-- ENTRIES SUPPLIED --
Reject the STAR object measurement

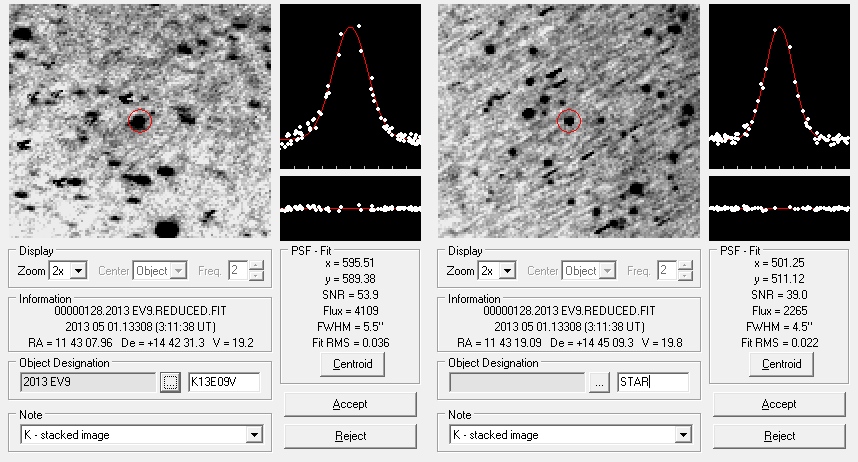(779, 436)
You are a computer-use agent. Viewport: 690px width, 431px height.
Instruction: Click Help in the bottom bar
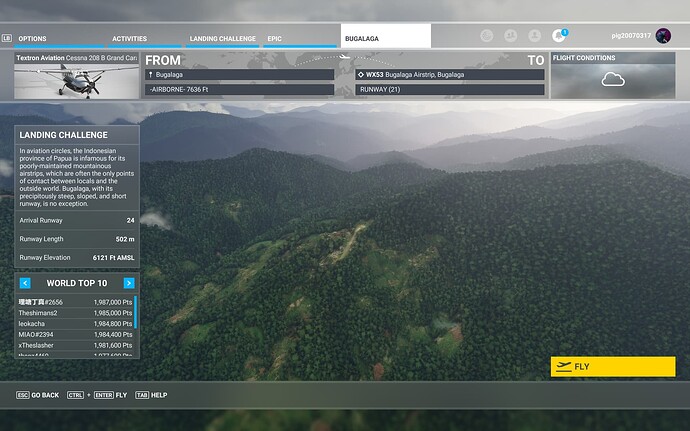coord(151,395)
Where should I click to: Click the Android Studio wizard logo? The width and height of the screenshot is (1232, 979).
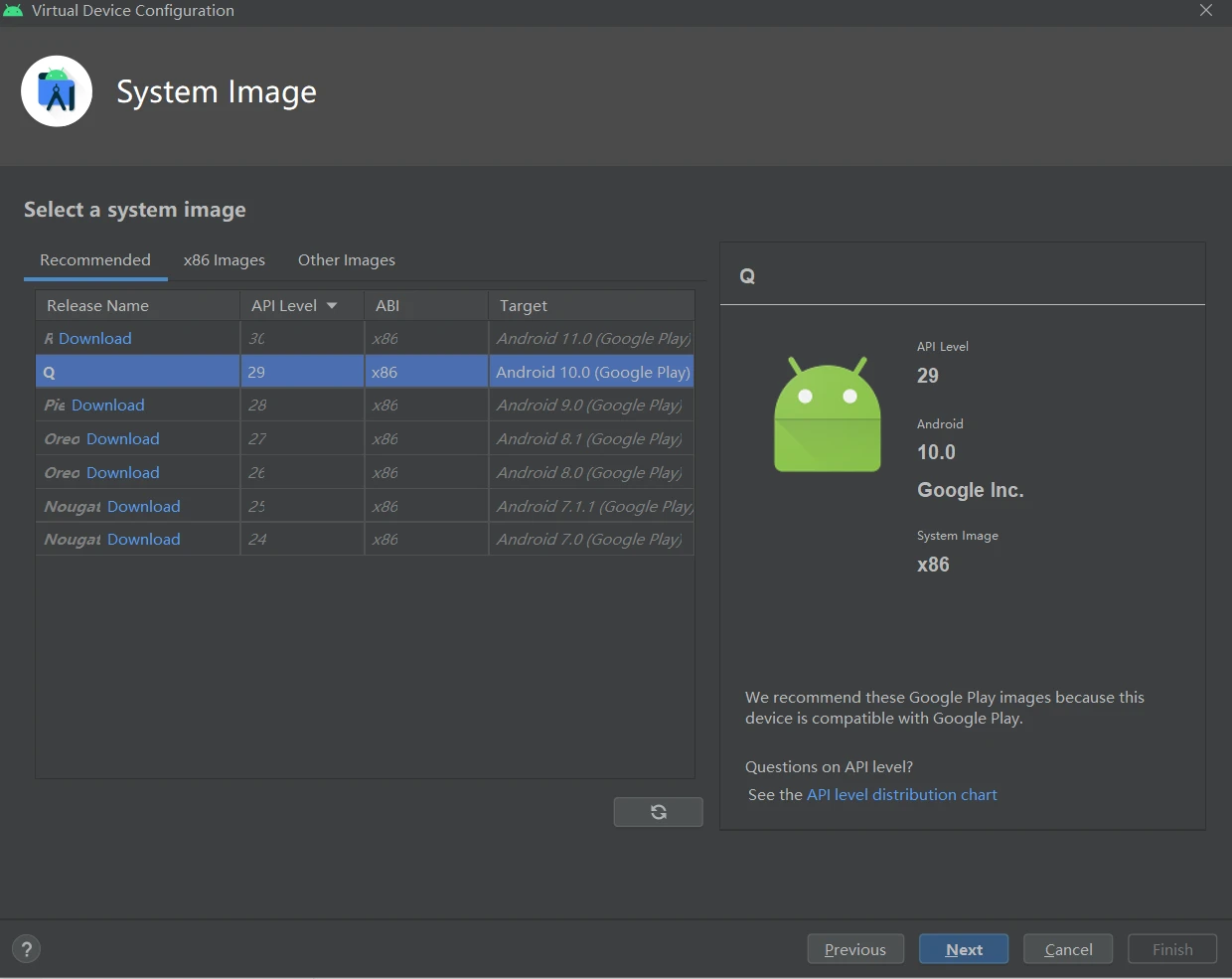click(x=56, y=90)
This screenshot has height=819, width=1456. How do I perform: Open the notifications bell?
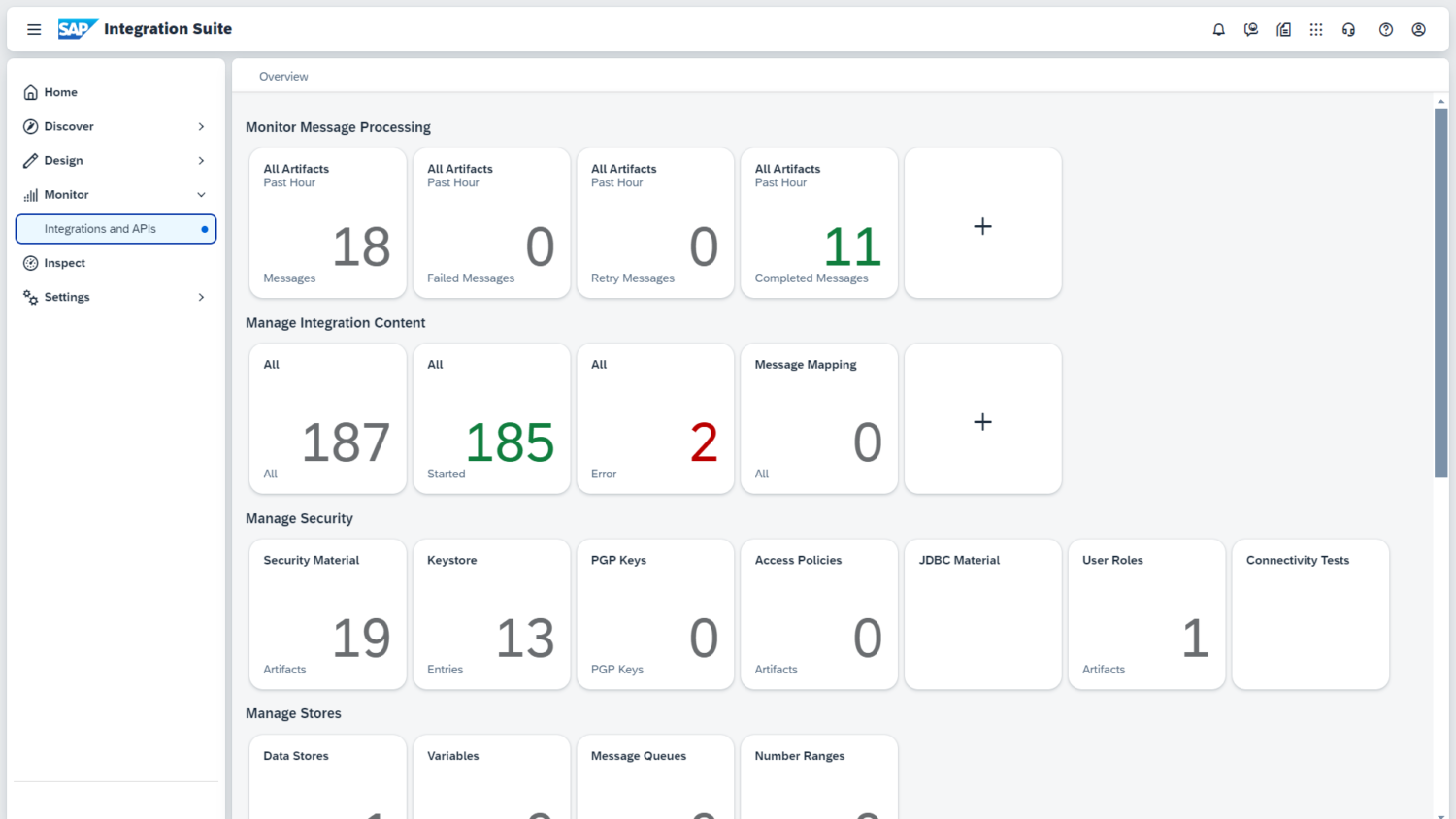[1218, 30]
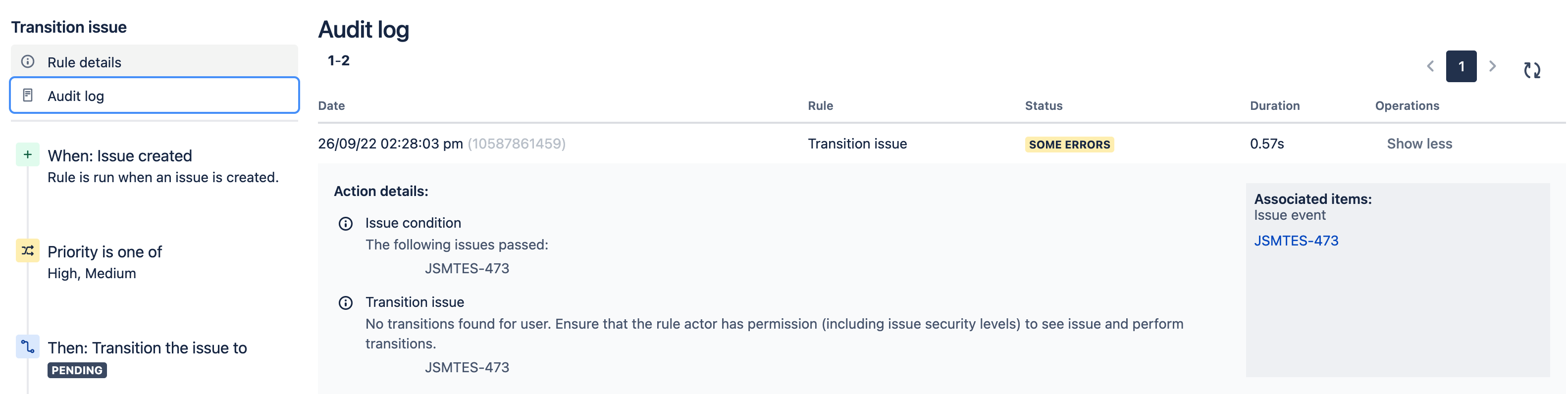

-- EXERCISE --
The response consists of the data above printed line for line, with no pictures.

-- SOLUTION TO THE EXERCISE --
Reject the STAR object measurement

(779, 436)
You are a computer-use agent. Viewport: 690px width, 431px height.
Instruction: Click Help in the bottom bar
coord(151,395)
Where should I click to: Click the Android Studio wizard logo? The width and height of the screenshot is (1232, 979).
click(x=56, y=90)
This screenshot has height=819, width=1456. How do I perform: Open the notifications bell?
[1218, 30]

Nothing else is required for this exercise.